Thursday, January 27, 2011

What Is Plyometrics? 3 Body Weight Plyometric Exercises

Plyometrics is a special type of exercise training that combines speed and power to produce explosive movements. Made popular by many athletic programs, plyometrics conditions your body by forcing the muscles to react in rapid succession at a high intensity for multiple intervals. This type of training will produce what is known as fast twitch muscle fibers. The result is enhanced athletic performance that will help you to run faster, jump higher, become much stronger and extend muscle endurance.

So now that you know what plyometrics is, you might be wondering what kind of exercises constitutes plyometrics, right? Not to worry, here is a list of 3 full body exercises that can easily be incorporated in any workout without any additional equipment. All you need is your own natural body weight and a space that measures roughly 7x6.

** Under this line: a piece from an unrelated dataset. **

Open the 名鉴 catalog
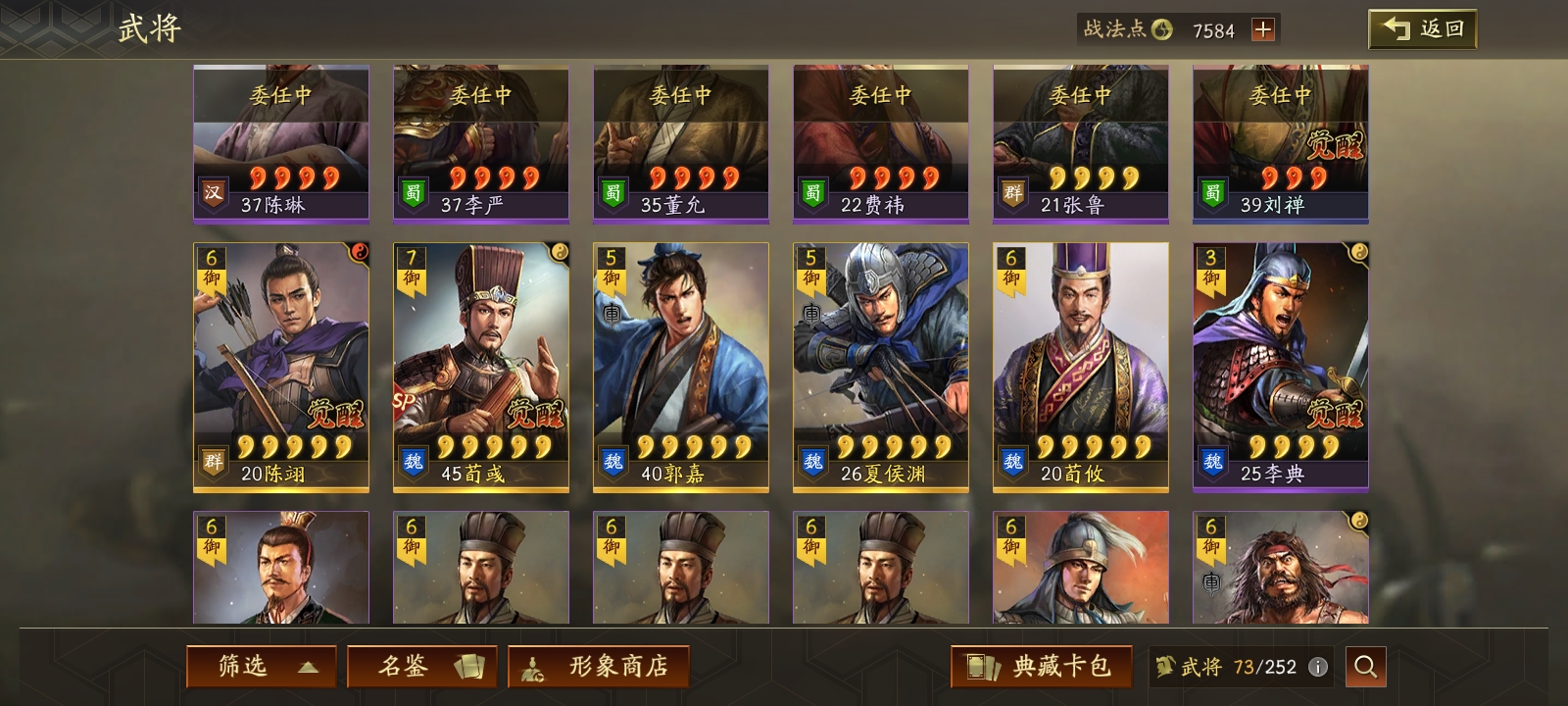 pos(422,667)
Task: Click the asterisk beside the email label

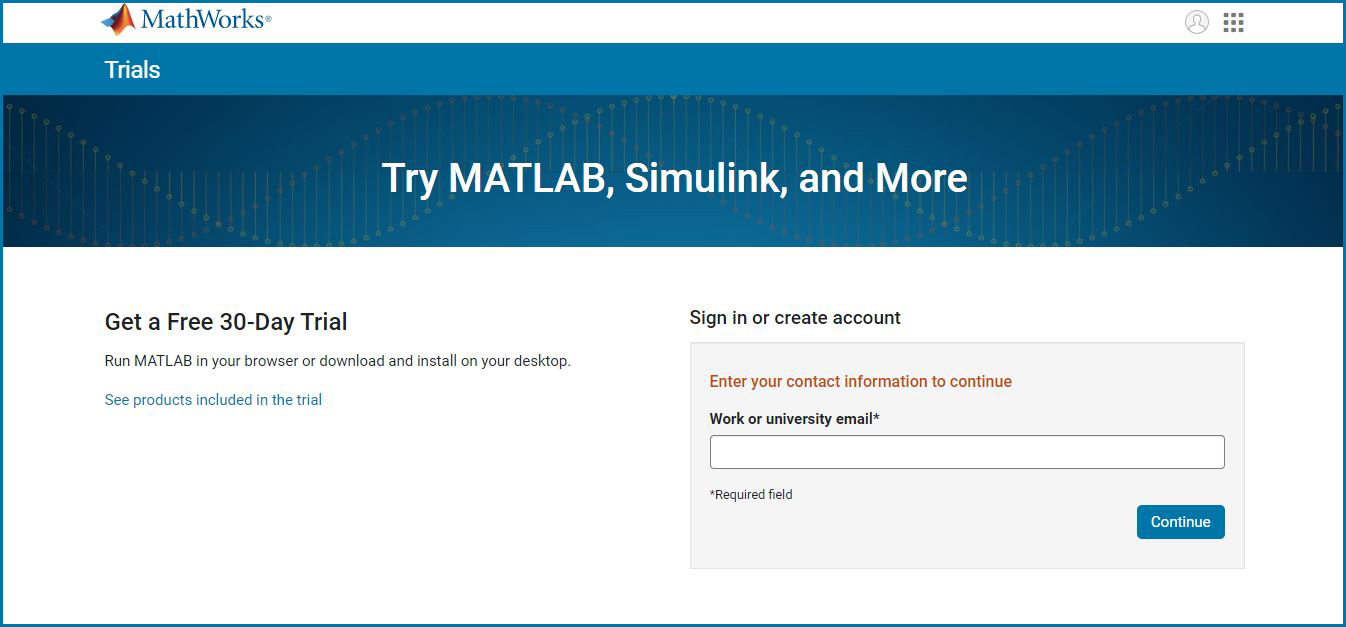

Jumping Lunges - Start in the regular lunge position with you left foot in front and your back and shoulders straight. You can help to balance yourself by putting your hands on your hips; this will assist with centering your weight with correct form. Now as you slowly kneel make sure that your left knee is parallel with the floor. Now EXPLODE up and jump in the air while switching legs. When you land your right leg should now be in the front position. When exploding up from the kneeling position, swing your arms up to assist with your momentum.Plyo-Pushups - Start in the regular push up position. Body completely straight and hands on the floor slightly outside shoulder width. Slowly lower the body to the floor and explode up so that your hands are no longer touching the ground. Now quickly clap your hands together and return your hands to the starting position and repeat.Mountain Climbers - Start in the traditional runners position. Both hands on the floor and your left leg underneath you supporting your body weight while the right leg is fully extended behind you. Now explosively switch legs so that your right leg is now underneath you and your left leg is now fully extended behind. Rapidly repeat this movement while keeping your hands on the floor throughout the entire time.

Being that plyometrics is very intense on the central nervous system it should only be trained 2 or 3 times a week. Make sure to drink plenty of water after wards as well.

The most important thing to remember when training plyometrics is to practice perfect form. Don't worry if you stumble and lose your balance in the beginning, it happens to the best of us. Just keep focusing on technique and in time you will be able to perform them with tremendous confidence not to mention you'll notice increase in strength and a much leaner overall physical appearance.